> **SOURCE DATA**

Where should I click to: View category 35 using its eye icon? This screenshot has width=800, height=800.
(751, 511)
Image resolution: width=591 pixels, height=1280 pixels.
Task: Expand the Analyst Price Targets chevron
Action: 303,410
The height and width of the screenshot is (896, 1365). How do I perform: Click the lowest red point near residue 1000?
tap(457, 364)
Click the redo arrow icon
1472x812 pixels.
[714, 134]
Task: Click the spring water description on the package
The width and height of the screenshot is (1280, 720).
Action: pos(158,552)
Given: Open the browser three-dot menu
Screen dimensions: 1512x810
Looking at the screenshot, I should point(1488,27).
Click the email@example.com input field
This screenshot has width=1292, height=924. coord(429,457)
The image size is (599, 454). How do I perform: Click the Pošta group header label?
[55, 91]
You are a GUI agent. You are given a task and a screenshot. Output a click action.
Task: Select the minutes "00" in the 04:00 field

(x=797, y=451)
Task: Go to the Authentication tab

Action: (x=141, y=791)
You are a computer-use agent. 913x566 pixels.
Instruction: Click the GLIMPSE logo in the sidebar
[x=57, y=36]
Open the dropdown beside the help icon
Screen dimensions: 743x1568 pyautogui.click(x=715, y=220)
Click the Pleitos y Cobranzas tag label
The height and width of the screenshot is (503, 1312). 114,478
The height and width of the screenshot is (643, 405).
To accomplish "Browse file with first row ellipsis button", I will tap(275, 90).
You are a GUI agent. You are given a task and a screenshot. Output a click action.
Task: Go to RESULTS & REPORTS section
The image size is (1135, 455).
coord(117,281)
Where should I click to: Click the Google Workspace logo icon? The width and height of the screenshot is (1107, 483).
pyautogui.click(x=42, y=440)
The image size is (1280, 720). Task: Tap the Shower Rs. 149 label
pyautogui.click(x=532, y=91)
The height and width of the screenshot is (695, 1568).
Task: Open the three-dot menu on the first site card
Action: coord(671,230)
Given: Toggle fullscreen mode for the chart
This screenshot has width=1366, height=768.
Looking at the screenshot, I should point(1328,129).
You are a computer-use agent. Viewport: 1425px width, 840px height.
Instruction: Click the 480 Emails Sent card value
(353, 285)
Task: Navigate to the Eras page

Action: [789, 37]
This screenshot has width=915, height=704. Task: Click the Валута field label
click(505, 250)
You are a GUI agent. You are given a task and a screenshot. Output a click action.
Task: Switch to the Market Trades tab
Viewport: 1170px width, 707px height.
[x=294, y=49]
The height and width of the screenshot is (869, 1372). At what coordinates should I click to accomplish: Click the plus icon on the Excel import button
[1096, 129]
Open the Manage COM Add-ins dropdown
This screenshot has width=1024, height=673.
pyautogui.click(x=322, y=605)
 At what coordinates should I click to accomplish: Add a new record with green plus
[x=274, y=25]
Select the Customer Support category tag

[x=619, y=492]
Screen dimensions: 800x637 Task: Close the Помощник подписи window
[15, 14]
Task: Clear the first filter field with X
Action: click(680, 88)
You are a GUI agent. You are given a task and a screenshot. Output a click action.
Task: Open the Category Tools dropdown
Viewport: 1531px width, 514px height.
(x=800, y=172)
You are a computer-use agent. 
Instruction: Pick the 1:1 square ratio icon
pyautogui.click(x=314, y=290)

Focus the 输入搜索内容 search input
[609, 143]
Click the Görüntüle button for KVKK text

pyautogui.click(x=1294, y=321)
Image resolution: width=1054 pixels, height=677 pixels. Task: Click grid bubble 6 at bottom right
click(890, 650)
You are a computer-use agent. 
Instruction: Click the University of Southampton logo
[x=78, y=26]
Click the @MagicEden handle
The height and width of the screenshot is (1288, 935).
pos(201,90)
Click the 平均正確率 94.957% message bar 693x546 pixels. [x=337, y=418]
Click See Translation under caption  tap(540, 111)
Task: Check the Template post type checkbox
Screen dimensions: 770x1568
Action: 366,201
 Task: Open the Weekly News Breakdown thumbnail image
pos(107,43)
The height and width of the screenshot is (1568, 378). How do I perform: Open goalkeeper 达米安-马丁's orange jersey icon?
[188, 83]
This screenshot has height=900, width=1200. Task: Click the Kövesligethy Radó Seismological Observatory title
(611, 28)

> **WHAT THIS TASK INVOLVES**
All of the material above must be transcribed exactly, with no line dropped.

> **SOLUTION**
Where should I click to: View category 35 using its eye icon? This screenshot has width=800, height=800.
(751, 511)
Image resolution: width=591 pixels, height=1280 pixels.
Task: Expand the Analyst Price Targets chevron
Action: 303,410
The height and width of the screenshot is (896, 1365). How do I perform: Click the lowest red point near residue 1000?
tap(457, 364)
Click the redo arrow icon
1472x812 pixels.
[714, 134]
Task: Click the spring water description on the package
The width and height of the screenshot is (1280, 720).
Action: pos(158,552)
Given: Open the browser three-dot menu
Screen dimensions: 1512x810
Looking at the screenshot, I should point(1488,27).
Click the email@example.com input field
This screenshot has width=1292, height=924. coord(429,457)
The image size is (599, 454). How do I perform: Click the Pošta group header label?
[55, 91]
You are a GUI agent. You are given a task and a screenshot. Output a click action.
Task: Select the minutes "00" in the 04:00 field

(x=797, y=451)
Task: Go to the Authentication tab

Action: (x=141, y=791)
You are a computer-use agent. 913x566 pixels.
Instruction: Click the GLIMPSE logo in the sidebar
[x=57, y=36]
Open the dropdown beside the help icon
Screen dimensions: 743x1568 pyautogui.click(x=715, y=220)
Click the Pleitos y Cobranzas tag label
The height and width of the screenshot is (503, 1312). 114,478
The height and width of the screenshot is (643, 405).
To accomplish "Browse file with first row ellipsis button", I will tap(275, 90).
You are a GUI agent. You are given a task and a screenshot. Output a click action.
Task: Go to RESULTS & REPORTS section
The image size is (1135, 455).
coord(117,281)
Where should I click to: Click the Google Workspace logo icon? The width and height of the screenshot is (1107, 483).
pyautogui.click(x=42, y=440)
The image size is (1280, 720). Task: Tap the Shower Rs. 149 label
pyautogui.click(x=532, y=91)
The height and width of the screenshot is (695, 1568).
Task: Open the three-dot menu on the first site card
Action: coord(671,230)
Given: Toggle fullscreen mode for the chart
This screenshot has width=1366, height=768.
Looking at the screenshot, I should point(1328,129).
You are a computer-use agent. Viewport: 1425px width, 840px height.
Instruction: Click the 480 Emails Sent card value
(353, 285)
Task: Navigate to the Eras page

Action: [789, 37]
This screenshot has width=915, height=704. Task: Click the Валута field label
click(505, 250)
You are a GUI agent. You are given a task and a screenshot. Output a click action.
Task: Switch to the Market Trades tab
Viewport: 1170px width, 707px height.
[x=294, y=49]
The height and width of the screenshot is (869, 1372). At what coordinates should I click to accomplish: Click the plus icon on the Excel import button
[1096, 129]
Open the Manage COM Add-ins dropdown
This screenshot has width=1024, height=673.
pyautogui.click(x=322, y=605)
 At what coordinates should I click to accomplish: Add a new record with green plus
[x=274, y=25]
Select the Customer Support category tag

[x=619, y=492]
Screen dimensions: 800x637 Task: Close the Помощник подписи window
[15, 14]
Task: Clear the first filter field with X
Action: click(680, 88)
You are a GUI agent. You are given a task and a screenshot. Output a click action.
Task: Open the Category Tools dropdown
Viewport: 1531px width, 514px height.
(x=800, y=172)
You are a computer-use agent. 
Instruction: Pick the 1:1 square ratio icon
pyautogui.click(x=314, y=290)

Focus the 输入搜索内容 search input
[609, 143]
Click the Görüntüle button for KVKK text

pyautogui.click(x=1294, y=321)
Image resolution: width=1054 pixels, height=677 pixels. Task: Click grid bubble 6 at bottom right
click(890, 650)
You are a computer-use agent. 
Instruction: Click the University of Southampton logo
[x=78, y=26]
Click the @MagicEden handle
The height and width of the screenshot is (1288, 935).
pos(201,90)
Click the 平均正確率 94.957% message bar 693x546 pixels. [x=337, y=418]
Click See Translation under caption  tap(540, 111)
Task: Check the Template post type checkbox
Screen dimensions: 770x1568
Action: 366,201
 Task: Open the Weekly News Breakdown thumbnail image
pos(107,43)
The height and width of the screenshot is (1568, 378). How do I perform: Open goalkeeper 达米安-马丁's orange jersey icon?
[188, 83]
This screenshot has height=900, width=1200. Task: Click the Kövesligethy Radó Seismological Observatory title
(611, 28)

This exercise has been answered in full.